Data items
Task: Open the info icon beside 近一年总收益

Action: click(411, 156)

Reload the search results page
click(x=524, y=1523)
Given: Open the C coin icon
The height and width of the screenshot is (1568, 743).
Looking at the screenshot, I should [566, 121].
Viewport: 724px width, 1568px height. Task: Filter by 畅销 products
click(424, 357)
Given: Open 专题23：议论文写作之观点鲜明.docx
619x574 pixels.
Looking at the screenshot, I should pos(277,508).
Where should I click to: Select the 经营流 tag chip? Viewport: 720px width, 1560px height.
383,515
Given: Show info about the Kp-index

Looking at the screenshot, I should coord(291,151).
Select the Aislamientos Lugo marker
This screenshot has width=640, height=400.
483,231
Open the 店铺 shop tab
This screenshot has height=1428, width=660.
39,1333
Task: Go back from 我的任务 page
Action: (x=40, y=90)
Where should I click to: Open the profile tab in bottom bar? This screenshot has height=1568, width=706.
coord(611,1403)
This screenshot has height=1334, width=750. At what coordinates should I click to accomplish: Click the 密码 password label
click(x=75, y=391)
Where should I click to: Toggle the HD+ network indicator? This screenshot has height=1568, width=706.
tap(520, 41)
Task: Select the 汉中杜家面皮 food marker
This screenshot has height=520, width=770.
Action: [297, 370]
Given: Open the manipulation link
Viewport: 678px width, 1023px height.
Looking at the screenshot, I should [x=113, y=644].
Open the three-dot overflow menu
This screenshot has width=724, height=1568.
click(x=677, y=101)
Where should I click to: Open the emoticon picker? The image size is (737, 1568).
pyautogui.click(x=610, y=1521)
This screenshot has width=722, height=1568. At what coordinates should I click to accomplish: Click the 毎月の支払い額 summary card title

## EXERCISE PROMPT
Find every line in the records above that contains the string "Task", and copy each of those lines.

## WORKED ANSWER
Task: Open the info icon beside 近一年总收益
Viewport: 724px width, 1568px height. Task: Filter by 畅销 products
Task: Go back from 我的任务 page
Task: Select the 汉中杜家面皮 food marker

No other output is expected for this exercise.